Implementation leaders must also synchronise with neighbouring utilities and ISOs. Establish inter-utility working groups to coordinate applications for Transmission Facilitation Program capacity contracts or Joint Targeted Interconnection Queue studies. Share scenario analyses to align on assumptions about offshore wind integration, hydrogen hubs, or large industrial loads. Additionally, incorporate adaptive planning triggers—e.g., rehearse how portfolios shift if federal permitting reforms accelerate or if distributed energy uptake lags behind forecasts.

DSAR and privacy operations

The Needs Study assumes utilities and developers will supply granular datasets about customers, landowners, environmental sensitivities, and system operations when applying for federal assistance. Privacy teams must prepare to handle DSARs that target these datasets. Start by updating records of processing to include transmission-planning activities, noting legal bases such as compliance with FERC obligations or pursuit of federal funding. Document which datasets contain personal information—customer load profiles, land parcel ownership records, community engagement notes, and workforce rosters—and classify them according to sensitivity.

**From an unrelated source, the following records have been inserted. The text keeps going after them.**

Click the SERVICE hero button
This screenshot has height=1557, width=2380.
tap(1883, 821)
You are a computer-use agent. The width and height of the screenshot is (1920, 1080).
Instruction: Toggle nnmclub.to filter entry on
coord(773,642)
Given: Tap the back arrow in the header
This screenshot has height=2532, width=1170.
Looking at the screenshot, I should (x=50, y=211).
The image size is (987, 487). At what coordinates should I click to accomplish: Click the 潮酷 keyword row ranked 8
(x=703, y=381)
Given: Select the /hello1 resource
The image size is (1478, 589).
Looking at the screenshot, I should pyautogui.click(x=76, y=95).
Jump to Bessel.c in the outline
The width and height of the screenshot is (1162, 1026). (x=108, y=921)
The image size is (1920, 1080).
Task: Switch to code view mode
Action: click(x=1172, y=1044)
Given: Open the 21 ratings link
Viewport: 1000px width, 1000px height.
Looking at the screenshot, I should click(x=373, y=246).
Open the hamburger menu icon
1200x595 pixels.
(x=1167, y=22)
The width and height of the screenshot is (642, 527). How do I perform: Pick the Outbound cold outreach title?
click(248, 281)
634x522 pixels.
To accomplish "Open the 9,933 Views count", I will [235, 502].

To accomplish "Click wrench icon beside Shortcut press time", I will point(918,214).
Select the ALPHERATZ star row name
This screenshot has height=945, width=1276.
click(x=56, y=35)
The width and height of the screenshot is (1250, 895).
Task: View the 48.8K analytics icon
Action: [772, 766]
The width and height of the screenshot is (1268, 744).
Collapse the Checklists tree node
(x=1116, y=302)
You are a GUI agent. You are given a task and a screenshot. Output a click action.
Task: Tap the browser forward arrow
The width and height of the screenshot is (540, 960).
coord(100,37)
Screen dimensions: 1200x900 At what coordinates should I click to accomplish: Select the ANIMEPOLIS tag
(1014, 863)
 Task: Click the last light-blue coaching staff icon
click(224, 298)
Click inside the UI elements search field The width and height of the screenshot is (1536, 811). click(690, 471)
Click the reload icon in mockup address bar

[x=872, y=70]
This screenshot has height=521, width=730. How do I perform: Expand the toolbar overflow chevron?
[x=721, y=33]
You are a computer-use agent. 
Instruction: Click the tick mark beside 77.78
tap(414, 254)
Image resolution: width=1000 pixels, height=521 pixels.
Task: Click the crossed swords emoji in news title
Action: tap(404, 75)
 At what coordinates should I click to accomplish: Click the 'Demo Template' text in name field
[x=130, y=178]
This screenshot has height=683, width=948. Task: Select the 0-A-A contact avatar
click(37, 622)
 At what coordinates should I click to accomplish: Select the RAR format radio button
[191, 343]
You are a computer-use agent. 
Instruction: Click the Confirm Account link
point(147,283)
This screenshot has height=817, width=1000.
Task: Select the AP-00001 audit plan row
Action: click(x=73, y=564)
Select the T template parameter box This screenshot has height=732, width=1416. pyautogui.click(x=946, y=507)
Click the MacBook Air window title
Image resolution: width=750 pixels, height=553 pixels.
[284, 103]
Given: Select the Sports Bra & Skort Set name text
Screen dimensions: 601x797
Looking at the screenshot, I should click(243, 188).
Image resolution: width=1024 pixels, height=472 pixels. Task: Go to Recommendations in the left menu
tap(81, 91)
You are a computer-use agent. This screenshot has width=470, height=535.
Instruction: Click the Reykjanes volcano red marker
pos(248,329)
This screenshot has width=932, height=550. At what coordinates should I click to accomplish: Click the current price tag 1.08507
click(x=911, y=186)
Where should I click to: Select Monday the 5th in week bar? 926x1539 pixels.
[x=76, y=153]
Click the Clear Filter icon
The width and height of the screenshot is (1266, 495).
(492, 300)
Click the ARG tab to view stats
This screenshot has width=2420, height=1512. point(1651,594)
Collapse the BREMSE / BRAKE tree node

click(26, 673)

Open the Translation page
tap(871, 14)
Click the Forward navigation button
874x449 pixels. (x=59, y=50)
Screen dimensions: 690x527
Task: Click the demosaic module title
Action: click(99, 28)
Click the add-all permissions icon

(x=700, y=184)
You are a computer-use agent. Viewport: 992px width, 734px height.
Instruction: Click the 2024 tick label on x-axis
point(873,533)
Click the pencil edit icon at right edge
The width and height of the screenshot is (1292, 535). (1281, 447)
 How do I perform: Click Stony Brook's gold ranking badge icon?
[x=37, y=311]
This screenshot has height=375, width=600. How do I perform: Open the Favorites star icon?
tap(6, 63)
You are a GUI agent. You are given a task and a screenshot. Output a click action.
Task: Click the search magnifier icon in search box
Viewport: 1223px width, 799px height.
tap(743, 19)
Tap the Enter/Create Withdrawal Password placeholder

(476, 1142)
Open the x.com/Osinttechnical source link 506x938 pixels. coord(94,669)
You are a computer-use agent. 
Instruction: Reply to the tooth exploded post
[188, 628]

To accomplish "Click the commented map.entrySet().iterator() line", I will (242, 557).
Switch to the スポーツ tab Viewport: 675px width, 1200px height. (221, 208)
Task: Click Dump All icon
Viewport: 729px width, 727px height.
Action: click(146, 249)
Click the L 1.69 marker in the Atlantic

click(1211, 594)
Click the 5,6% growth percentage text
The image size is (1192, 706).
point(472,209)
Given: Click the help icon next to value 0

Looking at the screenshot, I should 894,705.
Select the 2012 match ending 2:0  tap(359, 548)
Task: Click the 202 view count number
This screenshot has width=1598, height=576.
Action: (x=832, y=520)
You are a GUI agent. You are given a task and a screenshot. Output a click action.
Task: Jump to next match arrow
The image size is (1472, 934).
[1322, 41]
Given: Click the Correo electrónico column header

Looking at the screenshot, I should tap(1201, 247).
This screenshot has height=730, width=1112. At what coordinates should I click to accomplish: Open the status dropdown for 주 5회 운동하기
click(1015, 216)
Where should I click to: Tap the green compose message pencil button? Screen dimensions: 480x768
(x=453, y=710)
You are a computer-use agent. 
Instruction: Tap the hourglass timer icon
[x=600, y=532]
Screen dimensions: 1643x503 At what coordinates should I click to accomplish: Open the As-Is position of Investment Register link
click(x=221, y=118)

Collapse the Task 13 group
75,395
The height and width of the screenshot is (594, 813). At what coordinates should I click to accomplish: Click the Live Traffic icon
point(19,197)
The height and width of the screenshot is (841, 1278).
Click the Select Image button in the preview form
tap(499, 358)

DSAR operations should implement retrieval scripts capable of extracting personal data from planning platforms, GIS systems, and document repositories. Because many records will also contain Critical Energy/Electric Infrastructure Information (CEII), privacy and legal teams must craft response templates that cite statutory exemptions, explain why certain details cannot be disclosed, and offer redacted summaries where appropriate. For multi-state utilities subject to GDPR or state privacy laws, ensure that DSAR response processes account for cross-border data transfers, especially when modelling work uses international contractors or cloud environments hosted outside the requestor’s jurisdiction.

Transmission planning generates long retention periods: environmental studies, right-of-way agreements, and stakeholder consultation records may need to be kept for decades. Privacy officers should align retention schedules with regulatory requirements while building archival processes that segregate personal data and apply encryption-at-rest. Maintain audit trails showing who accesses planning datasets, as these logs may be requested by regulators or DSAR requestors. Finally, embed privacy impact assessments into new data-collection initiatives (such as community-benefit surveys or workforce dashboards) associated with DOE-funded projects, ensuring that individuals are informed about how their data supports national transmission objectives.

By embedding the Needs Study’s findings into governance agendas, executing disciplined implementation programmes, and reinforcing privacy practices that respect DSAR obligations, utilities and grid developers can leverage DOE’s roadmap to modernise the U.S. transmission system while maintaining public trust.